:: Exercise objective ::
Quote verbatim the span of lines that begins the listing below and closes with the line containing "Expand options arrow for Swedish Ladies".

:: Records supplied ::
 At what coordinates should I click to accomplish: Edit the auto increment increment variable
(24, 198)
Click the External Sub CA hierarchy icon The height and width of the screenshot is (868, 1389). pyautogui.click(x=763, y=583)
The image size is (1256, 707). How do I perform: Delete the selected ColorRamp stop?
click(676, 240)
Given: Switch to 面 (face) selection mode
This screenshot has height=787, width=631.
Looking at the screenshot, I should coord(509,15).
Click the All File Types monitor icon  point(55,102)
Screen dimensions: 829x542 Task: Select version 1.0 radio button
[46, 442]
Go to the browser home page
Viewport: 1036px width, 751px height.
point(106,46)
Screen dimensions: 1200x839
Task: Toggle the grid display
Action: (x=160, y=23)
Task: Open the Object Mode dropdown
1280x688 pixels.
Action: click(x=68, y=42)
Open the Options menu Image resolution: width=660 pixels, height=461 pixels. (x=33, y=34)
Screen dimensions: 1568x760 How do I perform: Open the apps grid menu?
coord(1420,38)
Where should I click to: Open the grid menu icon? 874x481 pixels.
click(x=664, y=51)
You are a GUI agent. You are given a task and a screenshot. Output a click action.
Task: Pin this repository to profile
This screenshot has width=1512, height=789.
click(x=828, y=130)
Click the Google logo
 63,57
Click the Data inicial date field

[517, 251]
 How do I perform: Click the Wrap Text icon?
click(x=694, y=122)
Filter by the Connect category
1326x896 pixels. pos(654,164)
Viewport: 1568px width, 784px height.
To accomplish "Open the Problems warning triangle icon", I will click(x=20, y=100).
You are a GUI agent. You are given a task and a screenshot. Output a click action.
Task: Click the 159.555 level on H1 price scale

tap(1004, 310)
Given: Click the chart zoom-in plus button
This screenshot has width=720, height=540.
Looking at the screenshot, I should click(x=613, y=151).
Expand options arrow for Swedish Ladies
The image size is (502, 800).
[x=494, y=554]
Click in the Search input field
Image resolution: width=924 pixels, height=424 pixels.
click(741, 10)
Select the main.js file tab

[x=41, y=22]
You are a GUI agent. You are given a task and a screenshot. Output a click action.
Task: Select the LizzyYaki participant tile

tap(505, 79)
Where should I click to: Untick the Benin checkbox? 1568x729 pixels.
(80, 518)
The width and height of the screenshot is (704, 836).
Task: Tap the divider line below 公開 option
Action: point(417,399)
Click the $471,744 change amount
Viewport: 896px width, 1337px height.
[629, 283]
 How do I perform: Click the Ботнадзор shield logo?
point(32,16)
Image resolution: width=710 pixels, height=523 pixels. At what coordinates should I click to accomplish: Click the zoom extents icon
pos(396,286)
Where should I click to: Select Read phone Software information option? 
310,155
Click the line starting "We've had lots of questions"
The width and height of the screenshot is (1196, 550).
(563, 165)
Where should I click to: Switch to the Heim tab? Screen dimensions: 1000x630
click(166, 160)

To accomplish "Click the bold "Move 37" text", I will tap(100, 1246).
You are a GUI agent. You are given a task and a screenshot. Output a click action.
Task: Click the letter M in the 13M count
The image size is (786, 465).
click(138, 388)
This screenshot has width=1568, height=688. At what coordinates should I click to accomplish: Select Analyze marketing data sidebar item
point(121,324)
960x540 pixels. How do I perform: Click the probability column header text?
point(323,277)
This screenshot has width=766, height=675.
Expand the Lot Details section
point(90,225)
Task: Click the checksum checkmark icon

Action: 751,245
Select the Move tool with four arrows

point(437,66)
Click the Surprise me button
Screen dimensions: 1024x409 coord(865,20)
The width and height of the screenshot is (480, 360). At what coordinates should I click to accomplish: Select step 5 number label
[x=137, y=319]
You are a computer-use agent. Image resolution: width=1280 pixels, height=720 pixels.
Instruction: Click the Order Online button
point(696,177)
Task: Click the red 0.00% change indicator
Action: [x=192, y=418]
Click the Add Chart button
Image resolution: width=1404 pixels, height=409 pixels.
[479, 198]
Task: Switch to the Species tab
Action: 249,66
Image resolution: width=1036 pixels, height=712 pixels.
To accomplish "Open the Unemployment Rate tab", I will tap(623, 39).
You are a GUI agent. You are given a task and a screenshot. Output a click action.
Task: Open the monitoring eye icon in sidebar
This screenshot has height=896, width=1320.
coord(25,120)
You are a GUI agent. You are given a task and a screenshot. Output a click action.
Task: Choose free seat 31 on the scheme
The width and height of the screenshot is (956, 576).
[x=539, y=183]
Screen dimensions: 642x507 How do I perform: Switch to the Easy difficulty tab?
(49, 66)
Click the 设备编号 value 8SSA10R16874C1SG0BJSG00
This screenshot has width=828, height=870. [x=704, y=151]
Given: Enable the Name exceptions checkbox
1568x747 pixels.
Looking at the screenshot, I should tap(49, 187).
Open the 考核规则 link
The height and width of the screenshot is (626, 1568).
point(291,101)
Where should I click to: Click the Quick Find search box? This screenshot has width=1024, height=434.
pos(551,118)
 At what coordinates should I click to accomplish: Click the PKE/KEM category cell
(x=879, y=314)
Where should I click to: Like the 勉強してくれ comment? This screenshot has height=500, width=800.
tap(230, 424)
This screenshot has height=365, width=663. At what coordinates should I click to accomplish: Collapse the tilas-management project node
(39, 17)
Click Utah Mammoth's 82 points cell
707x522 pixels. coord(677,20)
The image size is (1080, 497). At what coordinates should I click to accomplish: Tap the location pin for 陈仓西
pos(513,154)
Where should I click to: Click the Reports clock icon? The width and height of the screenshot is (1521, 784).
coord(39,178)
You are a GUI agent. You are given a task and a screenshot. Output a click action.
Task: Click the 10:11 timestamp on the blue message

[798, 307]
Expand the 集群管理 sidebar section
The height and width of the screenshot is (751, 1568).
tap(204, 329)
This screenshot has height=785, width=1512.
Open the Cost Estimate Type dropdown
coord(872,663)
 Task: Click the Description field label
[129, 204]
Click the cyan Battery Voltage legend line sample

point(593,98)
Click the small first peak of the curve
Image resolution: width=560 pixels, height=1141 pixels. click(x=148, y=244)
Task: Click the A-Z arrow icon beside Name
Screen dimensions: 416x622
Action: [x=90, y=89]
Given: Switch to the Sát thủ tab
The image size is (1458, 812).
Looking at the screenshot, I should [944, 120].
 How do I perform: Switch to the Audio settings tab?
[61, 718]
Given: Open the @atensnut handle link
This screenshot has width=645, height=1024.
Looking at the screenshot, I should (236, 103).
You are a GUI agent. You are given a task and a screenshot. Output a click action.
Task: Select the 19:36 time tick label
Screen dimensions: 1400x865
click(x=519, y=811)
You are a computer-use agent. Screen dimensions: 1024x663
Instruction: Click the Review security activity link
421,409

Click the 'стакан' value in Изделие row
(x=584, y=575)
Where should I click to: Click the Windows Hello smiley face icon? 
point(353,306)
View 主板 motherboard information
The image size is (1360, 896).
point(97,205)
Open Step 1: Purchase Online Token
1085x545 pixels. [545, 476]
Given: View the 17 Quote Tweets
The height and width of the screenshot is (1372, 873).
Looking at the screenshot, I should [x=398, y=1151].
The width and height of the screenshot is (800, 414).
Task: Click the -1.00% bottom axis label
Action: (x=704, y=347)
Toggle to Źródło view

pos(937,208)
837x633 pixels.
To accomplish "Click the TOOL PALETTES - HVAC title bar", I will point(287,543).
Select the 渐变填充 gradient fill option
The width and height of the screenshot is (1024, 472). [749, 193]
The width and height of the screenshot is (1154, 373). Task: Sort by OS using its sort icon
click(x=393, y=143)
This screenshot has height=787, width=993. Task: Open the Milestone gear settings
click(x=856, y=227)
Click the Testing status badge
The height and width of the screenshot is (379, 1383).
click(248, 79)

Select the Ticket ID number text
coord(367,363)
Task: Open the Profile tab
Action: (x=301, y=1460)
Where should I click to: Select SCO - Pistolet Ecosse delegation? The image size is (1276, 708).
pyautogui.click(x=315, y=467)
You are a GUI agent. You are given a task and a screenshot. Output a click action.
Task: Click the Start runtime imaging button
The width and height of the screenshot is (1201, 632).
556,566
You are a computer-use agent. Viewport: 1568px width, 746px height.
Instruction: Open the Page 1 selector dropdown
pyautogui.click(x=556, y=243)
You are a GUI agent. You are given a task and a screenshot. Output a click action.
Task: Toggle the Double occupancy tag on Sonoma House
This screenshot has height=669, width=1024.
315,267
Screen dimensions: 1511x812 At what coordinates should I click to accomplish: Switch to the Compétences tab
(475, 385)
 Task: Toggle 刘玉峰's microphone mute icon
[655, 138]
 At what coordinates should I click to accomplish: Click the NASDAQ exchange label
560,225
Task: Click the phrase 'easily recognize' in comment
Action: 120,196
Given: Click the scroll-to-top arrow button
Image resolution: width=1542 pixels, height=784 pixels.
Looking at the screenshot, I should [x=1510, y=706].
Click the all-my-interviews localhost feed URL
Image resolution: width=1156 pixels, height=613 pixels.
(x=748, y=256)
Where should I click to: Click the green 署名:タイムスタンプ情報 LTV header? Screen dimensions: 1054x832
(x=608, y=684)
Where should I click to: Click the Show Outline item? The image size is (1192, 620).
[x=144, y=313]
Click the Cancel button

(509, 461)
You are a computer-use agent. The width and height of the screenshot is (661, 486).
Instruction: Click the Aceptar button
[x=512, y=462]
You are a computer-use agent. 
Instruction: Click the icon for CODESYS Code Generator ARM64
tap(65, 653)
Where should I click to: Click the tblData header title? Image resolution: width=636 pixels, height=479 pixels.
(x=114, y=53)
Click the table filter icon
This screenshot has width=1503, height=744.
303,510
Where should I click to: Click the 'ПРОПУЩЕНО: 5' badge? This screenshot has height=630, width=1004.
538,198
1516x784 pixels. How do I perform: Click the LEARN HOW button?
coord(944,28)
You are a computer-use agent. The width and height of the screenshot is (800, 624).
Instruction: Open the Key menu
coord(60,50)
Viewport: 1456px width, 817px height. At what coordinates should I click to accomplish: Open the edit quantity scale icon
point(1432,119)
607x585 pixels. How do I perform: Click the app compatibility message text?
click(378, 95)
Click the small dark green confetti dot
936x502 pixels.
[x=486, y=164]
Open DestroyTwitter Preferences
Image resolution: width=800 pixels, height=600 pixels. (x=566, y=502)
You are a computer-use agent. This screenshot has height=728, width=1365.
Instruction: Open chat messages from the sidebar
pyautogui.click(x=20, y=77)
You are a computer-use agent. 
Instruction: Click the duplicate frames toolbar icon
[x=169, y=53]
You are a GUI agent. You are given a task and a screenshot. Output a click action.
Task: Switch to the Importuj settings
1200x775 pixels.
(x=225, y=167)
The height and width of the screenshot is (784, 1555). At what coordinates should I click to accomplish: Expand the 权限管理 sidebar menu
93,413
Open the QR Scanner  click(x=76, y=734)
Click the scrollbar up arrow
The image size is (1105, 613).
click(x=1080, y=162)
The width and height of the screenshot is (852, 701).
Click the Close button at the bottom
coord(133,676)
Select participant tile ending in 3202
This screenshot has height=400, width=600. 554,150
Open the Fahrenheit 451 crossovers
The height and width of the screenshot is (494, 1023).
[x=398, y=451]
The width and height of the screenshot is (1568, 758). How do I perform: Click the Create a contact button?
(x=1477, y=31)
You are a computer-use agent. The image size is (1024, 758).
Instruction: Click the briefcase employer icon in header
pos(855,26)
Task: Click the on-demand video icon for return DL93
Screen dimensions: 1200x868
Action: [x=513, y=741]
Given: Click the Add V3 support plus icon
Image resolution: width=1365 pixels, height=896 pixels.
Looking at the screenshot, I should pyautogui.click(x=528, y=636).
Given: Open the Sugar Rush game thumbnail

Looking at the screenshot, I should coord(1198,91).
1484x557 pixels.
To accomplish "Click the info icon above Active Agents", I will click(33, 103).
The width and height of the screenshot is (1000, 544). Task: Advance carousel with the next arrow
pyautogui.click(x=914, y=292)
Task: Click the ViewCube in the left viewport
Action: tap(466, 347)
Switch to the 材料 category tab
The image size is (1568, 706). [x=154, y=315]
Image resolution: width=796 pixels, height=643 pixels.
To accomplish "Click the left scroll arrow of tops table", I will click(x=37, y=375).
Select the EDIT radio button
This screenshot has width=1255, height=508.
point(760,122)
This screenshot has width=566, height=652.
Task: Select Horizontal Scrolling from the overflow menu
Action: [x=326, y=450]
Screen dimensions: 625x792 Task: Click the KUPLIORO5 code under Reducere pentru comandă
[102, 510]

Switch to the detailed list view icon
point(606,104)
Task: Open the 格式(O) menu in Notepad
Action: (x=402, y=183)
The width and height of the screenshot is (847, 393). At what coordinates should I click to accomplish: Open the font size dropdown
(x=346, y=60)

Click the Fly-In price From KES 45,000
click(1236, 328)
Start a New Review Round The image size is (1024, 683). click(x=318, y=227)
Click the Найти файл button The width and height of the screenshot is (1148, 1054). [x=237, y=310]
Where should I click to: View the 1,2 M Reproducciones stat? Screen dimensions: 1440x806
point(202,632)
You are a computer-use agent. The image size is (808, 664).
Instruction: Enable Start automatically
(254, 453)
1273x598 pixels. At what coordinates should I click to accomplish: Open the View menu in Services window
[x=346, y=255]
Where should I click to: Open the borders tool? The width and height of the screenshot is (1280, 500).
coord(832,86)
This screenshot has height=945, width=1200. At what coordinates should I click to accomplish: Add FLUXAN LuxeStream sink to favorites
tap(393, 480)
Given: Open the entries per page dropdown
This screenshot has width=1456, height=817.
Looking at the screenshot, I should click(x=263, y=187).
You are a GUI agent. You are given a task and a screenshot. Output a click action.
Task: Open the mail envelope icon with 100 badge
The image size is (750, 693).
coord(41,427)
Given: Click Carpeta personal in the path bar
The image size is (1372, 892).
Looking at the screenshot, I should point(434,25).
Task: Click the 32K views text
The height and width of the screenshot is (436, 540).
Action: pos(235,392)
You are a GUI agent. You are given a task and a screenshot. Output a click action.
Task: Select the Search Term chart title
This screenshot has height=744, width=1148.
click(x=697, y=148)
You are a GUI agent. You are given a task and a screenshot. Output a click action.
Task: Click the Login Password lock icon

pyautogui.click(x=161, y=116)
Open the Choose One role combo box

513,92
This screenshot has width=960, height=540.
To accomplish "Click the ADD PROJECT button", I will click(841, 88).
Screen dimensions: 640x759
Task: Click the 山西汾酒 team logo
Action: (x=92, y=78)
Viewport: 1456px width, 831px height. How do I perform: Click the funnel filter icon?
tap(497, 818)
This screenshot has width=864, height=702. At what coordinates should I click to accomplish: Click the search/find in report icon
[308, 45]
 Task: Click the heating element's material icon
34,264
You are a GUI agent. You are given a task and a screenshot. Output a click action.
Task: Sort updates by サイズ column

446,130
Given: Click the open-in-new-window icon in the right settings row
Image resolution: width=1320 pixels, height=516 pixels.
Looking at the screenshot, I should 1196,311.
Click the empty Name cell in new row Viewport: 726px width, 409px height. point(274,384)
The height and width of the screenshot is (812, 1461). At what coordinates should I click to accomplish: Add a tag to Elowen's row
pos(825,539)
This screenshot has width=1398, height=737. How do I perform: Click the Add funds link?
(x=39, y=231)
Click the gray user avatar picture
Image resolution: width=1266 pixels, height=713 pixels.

:: Problem solution ::
 At what coordinates should I click to accomplish: Edit the auto increment increment variable
(24, 198)
Click the External Sub CA hierarchy icon The height and width of the screenshot is (868, 1389). pyautogui.click(x=763, y=583)
The image size is (1256, 707). How do I perform: Delete the selected ColorRamp stop?
click(676, 240)
Given: Switch to 面 (face) selection mode
This screenshot has height=787, width=631.
Looking at the screenshot, I should coord(509,15).
Click the All File Types monitor icon  point(55,102)
Screen dimensions: 829x542 Task: Select version 1.0 radio button
[46, 442]
Go to the browser home page
Viewport: 1036px width, 751px height.
point(106,46)
Screen dimensions: 1200x839
Task: Toggle the grid display
Action: (x=160, y=23)
Task: Open the Object Mode dropdown
1280x688 pixels.
Action: click(x=68, y=42)
Open the Options menu Image resolution: width=660 pixels, height=461 pixels. (x=33, y=34)
Screen dimensions: 1568x760 How do I perform: Open the apps grid menu?
coord(1420,38)
Where should I click to: Open the grid menu icon? 874x481 pixels.
click(x=664, y=51)
You are a GUI agent. You are given a task and a screenshot. Output a click action.
Task: Pin this repository to profile
This screenshot has width=1512, height=789.
click(x=828, y=130)
Click the Google logo
 63,57
Click the Data inicial date field

[517, 251]
 How do I perform: Click the Wrap Text icon?
click(x=694, y=122)
Filter by the Connect category
1326x896 pixels. pos(654,164)
Viewport: 1568px width, 784px height.
To accomplish "Open the Problems warning triangle icon", I will click(x=20, y=100).
You are a GUI agent. You are given a task and a screenshot. Output a click action.
Task: Click the 159.555 level on H1 price scale

tap(1004, 310)
Given: Click the chart zoom-in plus button
This screenshot has width=720, height=540.
Looking at the screenshot, I should click(x=613, y=151).
Expand options arrow for Swedish Ladies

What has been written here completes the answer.